In structural terms the Treaty of Rome had been a political mix of intergovernmental and federal characteristics. It indicated, perhaps, the uncertainty or rather the difference of opinion within the Six as to what structure the EEC should possess. The resolution of the 1965 crisis effectively swung the balance towards intergovernmentalism. What 1965 meant was that for the foreseeable future at least, the EEC would advance as a unit of independent states, or it would not advance at all. The new kind of Community would be reinforced by the developments of the 1970s. On the other hand, there remained within the Community a widespread acceptance of its aims: important national groups and associations increasingly tended to define their interests and values and to plot their actions with reference to the EEC, and public opinion was consistently in favour of unification.

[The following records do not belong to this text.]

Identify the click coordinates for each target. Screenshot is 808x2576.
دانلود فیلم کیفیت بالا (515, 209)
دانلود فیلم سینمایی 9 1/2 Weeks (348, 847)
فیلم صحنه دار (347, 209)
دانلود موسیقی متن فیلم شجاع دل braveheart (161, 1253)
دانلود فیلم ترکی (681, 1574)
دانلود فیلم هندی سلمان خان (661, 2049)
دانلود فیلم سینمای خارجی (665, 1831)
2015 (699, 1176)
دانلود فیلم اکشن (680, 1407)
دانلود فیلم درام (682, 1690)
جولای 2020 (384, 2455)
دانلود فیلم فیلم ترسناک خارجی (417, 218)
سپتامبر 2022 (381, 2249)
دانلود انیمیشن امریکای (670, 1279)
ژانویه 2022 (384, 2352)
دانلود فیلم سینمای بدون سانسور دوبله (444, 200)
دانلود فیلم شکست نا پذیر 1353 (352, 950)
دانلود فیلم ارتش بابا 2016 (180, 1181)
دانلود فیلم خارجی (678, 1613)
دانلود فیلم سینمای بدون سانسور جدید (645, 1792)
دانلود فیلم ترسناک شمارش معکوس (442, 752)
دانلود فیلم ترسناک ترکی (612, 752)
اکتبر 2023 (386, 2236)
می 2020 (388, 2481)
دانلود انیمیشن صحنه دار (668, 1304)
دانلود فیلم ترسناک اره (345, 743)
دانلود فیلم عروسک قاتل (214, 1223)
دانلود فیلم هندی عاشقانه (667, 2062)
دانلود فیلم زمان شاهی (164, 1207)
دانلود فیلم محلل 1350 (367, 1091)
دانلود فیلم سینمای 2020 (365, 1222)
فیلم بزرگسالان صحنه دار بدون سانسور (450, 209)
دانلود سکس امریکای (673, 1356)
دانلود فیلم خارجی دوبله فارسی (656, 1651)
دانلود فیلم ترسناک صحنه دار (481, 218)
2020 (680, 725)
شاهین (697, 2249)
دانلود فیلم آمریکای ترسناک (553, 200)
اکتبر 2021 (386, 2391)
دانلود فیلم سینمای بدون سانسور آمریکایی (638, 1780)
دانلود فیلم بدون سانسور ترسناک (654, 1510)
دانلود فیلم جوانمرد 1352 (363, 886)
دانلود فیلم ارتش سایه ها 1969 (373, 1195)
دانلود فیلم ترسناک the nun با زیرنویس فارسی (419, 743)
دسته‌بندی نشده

The economies were becoming more interlocked, with intra-EEC trade having grown since 1958 at almost triple the rate of that with third countries. And despite the climacterics of the mid-1960s, the governments of the Six still professed a basic acceptance of the value of the EEC. In the face of French obstructionism the other five had had to accept that the alternative of risking the destruction of the Community over the issue of British membership was unthinkable. On the other side, France had to accept the need to pursue at least some elements of the EEC timetable in order to preserve its own influence. Despite its boycott and the worries of its associates, France did cut internal tariffs at the end of 1965 according to schedule. There was, in other words, a realisation among all of the fundamental importance of the Community. Integration had become, at the governmental level, a positive political concept like democracy; but like democracy the problem was that it was prone to many different interpretations.